Input material >>
BEGIN

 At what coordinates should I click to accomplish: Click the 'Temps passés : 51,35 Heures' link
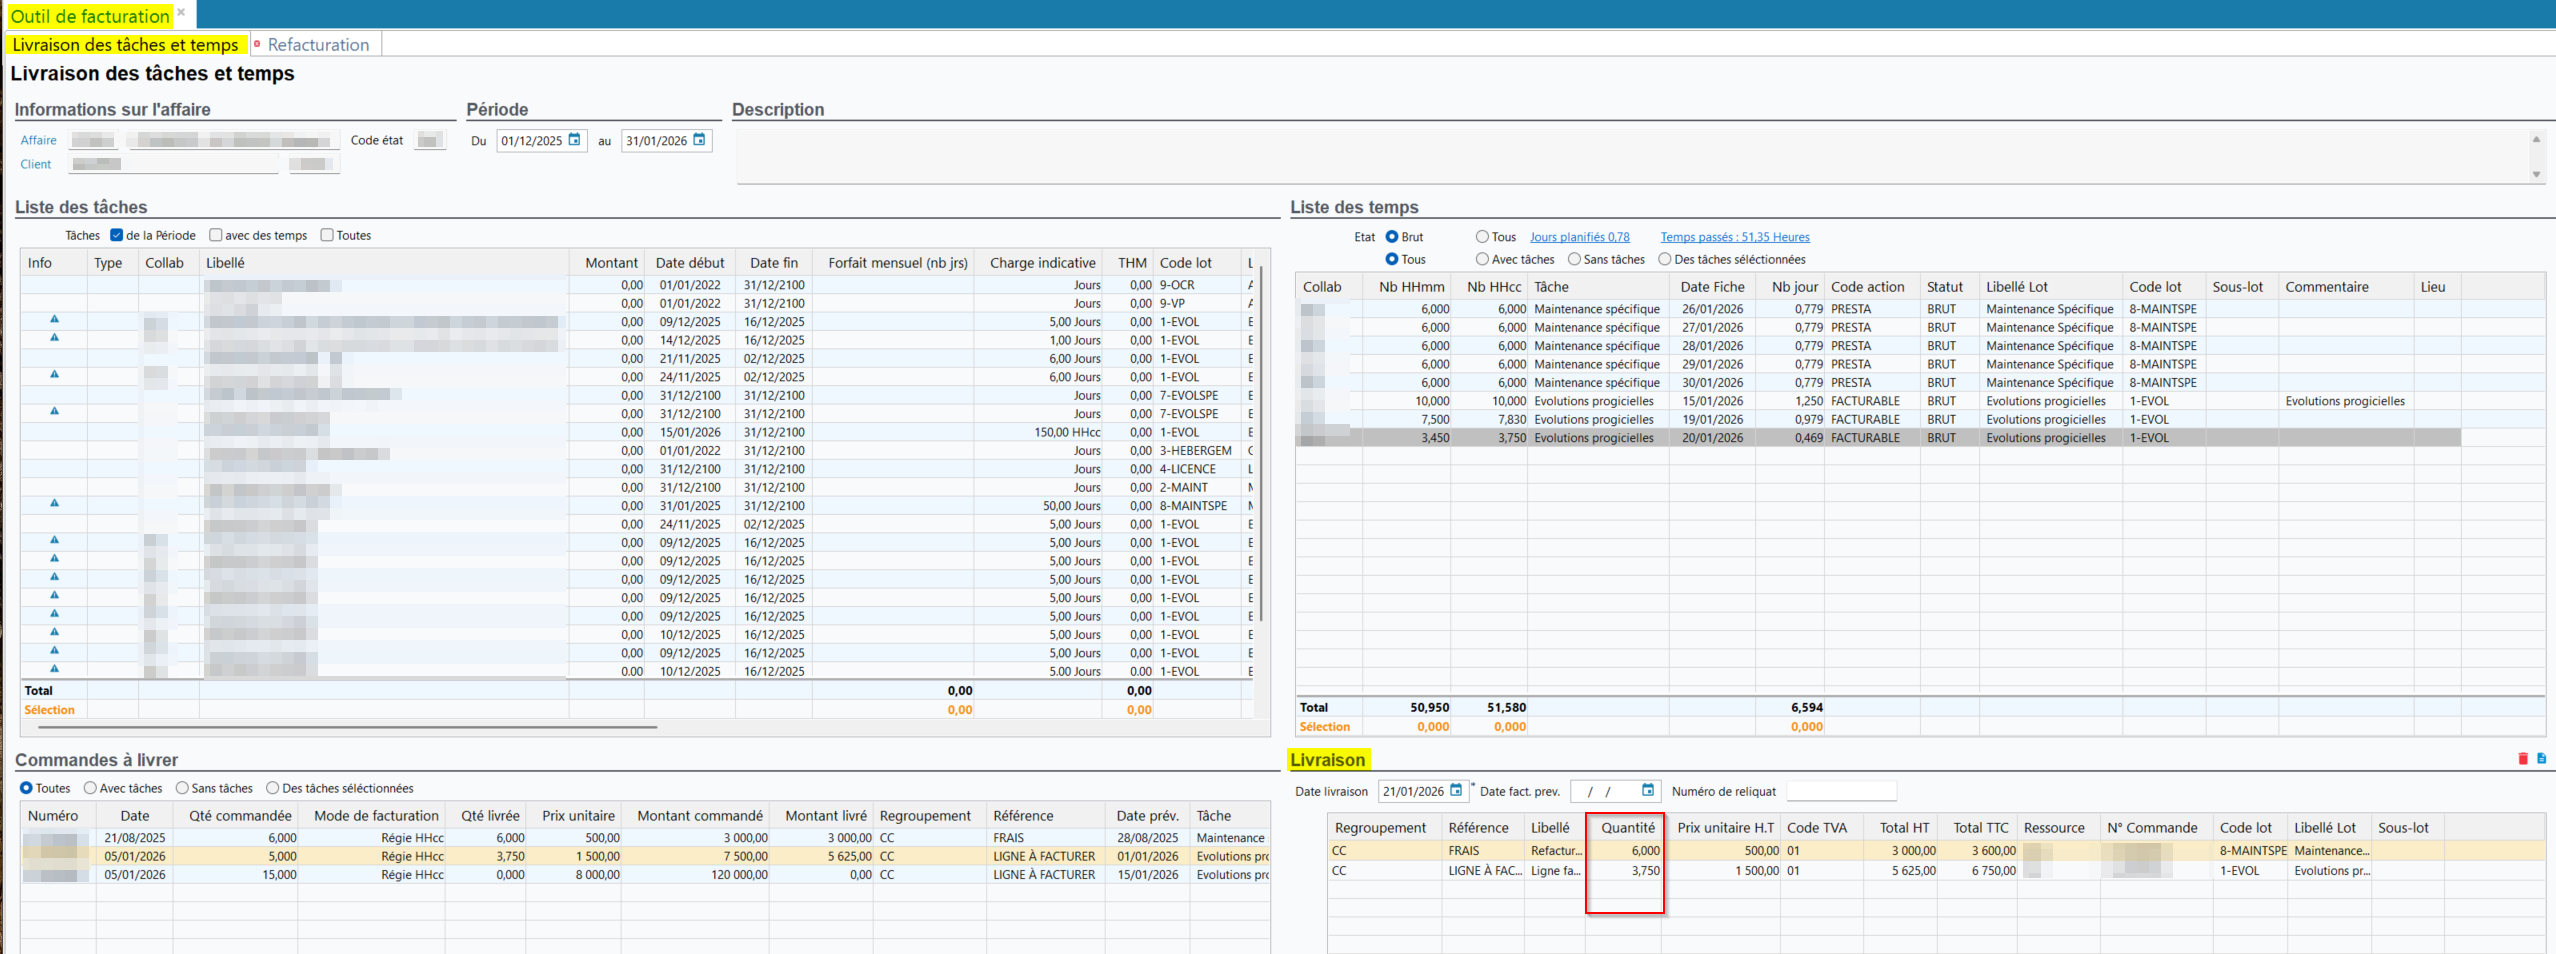click(1734, 237)
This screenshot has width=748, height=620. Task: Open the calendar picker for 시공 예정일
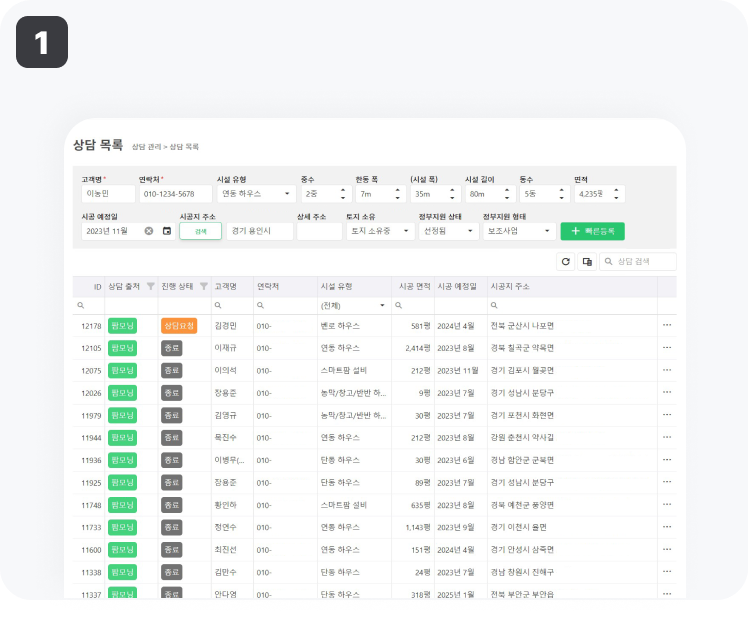click(166, 231)
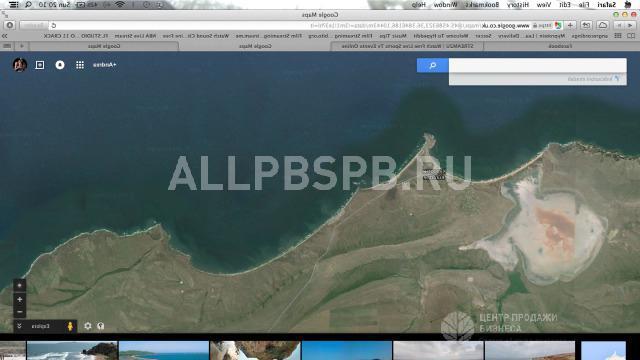
Task: Click the +Andrea Google+ link
Action: [x=104, y=64]
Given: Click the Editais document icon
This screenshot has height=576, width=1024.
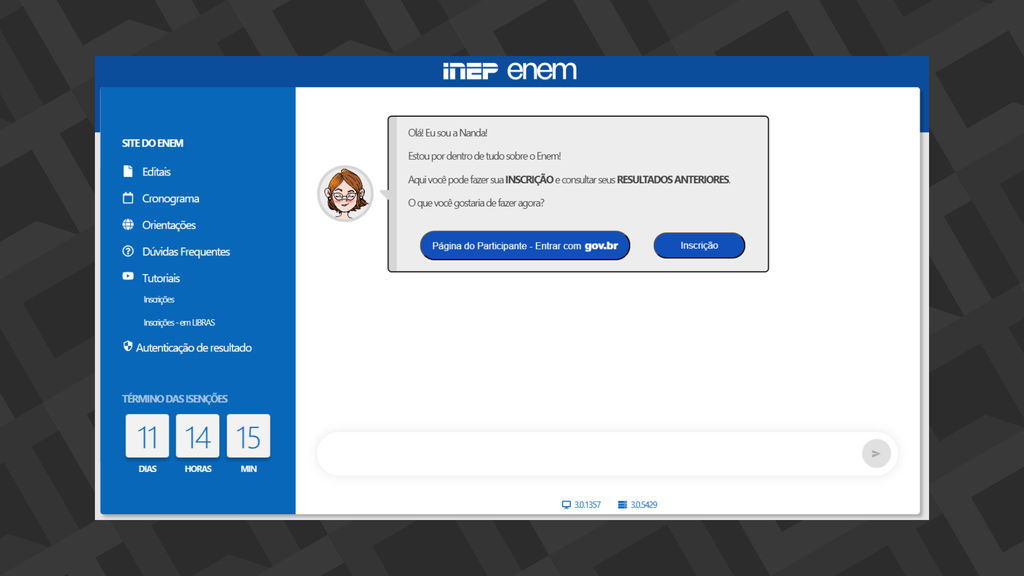Looking at the screenshot, I should [x=128, y=171].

END

Exercise instructions >>
Your task is to repeat, word for word and with no picture, every line from the one that contains "This screenshot has width=748, height=620." through the last line of the data.

Solution to this exercise >>
This screenshot has width=748, height=620. Task: Open the calendar picker for 시공 예정일
click(166, 231)
Task: Click the +Andrea Google+ link
Action: [x=104, y=64]
Given: Click the Editais document icon
This screenshot has height=576, width=1024.
Looking at the screenshot, I should [x=128, y=171].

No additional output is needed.